BEGIN
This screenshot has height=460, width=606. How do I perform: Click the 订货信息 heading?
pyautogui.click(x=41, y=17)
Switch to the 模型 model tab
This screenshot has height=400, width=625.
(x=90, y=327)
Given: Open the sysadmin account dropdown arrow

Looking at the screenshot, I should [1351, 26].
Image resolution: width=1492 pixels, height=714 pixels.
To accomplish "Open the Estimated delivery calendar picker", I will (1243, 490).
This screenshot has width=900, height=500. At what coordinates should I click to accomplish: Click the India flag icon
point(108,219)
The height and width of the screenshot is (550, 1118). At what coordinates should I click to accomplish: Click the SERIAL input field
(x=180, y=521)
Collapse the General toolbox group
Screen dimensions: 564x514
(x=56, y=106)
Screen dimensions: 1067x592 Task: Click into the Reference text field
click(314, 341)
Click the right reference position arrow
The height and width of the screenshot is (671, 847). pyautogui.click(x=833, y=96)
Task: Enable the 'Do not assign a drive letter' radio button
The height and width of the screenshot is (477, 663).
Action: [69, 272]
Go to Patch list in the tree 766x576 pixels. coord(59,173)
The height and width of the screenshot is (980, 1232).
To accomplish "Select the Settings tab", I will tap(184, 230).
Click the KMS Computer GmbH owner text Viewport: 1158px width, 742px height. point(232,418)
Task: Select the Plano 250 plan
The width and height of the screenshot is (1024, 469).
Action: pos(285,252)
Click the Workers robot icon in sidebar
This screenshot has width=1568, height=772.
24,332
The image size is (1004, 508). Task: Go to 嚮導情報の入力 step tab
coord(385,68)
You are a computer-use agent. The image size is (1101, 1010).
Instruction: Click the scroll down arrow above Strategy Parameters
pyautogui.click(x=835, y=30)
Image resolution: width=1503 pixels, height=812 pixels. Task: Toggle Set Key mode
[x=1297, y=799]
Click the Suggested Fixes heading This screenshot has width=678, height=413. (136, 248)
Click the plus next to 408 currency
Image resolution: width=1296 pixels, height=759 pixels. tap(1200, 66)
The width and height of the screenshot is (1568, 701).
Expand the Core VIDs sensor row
END
▸ **Problem details**
Every line from the line containing "Screen dimensions: 1067x592" through the line containing "Click the Suggested" in the records above must be retyped exactly. Leave out the rest.

▸ **Task solution**
Screen dimensions: 1067x592 Task: Click into the Reference text field
click(314, 341)
Click the right reference position arrow
The height and width of the screenshot is (671, 847). pyautogui.click(x=833, y=96)
Task: Enable the 'Do not assign a drive letter' radio button
The height and width of the screenshot is (477, 663).
Action: [69, 272]
Go to Patch list in the tree 766x576 pixels. coord(59,173)
The height and width of the screenshot is (980, 1232).
To accomplish "Select the Settings tab", I will tap(184, 230).
Click the KMS Computer GmbH owner text Viewport: 1158px width, 742px height. point(232,418)
Task: Select the Plano 250 plan
The width and height of the screenshot is (1024, 469).
Action: pos(285,252)
Click the Workers robot icon in sidebar
This screenshot has width=1568, height=772.
24,332
The image size is (1004, 508). Task: Go to 嚮導情報の入力 step tab
coord(385,68)
You are a computer-use agent. The image size is (1101, 1010).
Instruction: Click the scroll down arrow above Strategy Parameters
pyautogui.click(x=835, y=30)
Image resolution: width=1503 pixels, height=812 pixels. Task: Toggle Set Key mode
[x=1297, y=799]
Click the Suggested Fixes heading This screenshot has width=678, height=413. (136, 248)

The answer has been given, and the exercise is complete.